When bad news is good news
There I was, late yesterday afternoon — under-caffeinated and overworked — discussing my new research report with a colleague.
‘What’s different about this research? Haven’t people had enough doom and gloom for one year?’ he asked me.
‘Oh no, this one isn’t about doom and gloom,’ I told him. ‘This is about how to survive the doom and gloom.’
I’m pretty sure that’s the moment I heard the eye roll.
But never one to back down from a challenge…I continued.
‘The bad news is being masked and the mainstream are telling us it’s good news…’
The hard data is telling us something is off in the Aussie economy. But it’s constantly being dressed up as nothing to worry about.
We are supposedly at almost full employment, but there’s no wage growth. Interest rates are at unprecedented levels — and have been for almost three years — but there’s no inflation in consumer goods…just essentials like petrol, healthcare costs and utilities expenses.
Aussies have a staggering amount of household debt. Our savings rate is well below trend. Right back to where it was before the financial crisis, in fact.
These are worrying signs at the individual level.
Something doesn’t add up
Yet…all around in the mainstream press, you keep being told that the Aussie economy is in good health.
But the picture gets worse for the broader economy.

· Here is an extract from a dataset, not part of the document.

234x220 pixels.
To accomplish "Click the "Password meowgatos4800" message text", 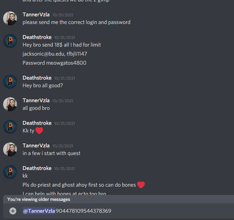I will [x=54, y=63].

Australia’s most recent trade balance data should concern you.
Trade surplus — where the value of our exports is higher than the cost of imports — grew to $3.68 billion in December, up from a $2.25 billion trade surplus in November.

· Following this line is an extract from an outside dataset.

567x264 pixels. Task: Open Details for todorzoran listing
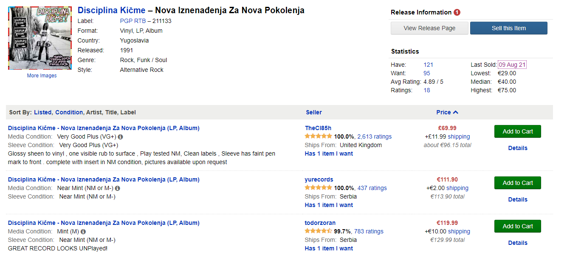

It might not sound like much, but it’s a 65% increase in 30 days.
Exporting more than we import tells us that domestic demand is weak. A higher trade surplus also reflects the lack of business demand for goods used in construction and engineering.
It’s not a one-off, either. We have been growing a trade surplus since January 2018.
Local demand for stuff — whether it be for business, to fill our homes, or to spend at cafés and restaurants — is dropping.
Oh, but don’t let the facts of the economy get in the way.
The Reserve Bank of Australia certainly isn’t.
Last year, it forecast that Australia’s gross domestic product would average 3.5% for 2018. The actual figure was 2.8%.
Whoops. It missed its forecast by a mile.
This year, the RBA reckons we’ll average around 3% growth. Although I doubt that figure will be accurate either.
So, how do the ‘professionals’ get it so wrong? Well, as Jim explains below, they use old models that don’t match up with a modern economy.
While Jim’s focus today is on the US Federal Reserve making poor calls, the analysis applies to the Aussie economy as well.
The bad news is being dressed up for you. The so-called experts aren’t joining the dots…
I’ll share more details about my report next week.
Until then, it’s over to Jim.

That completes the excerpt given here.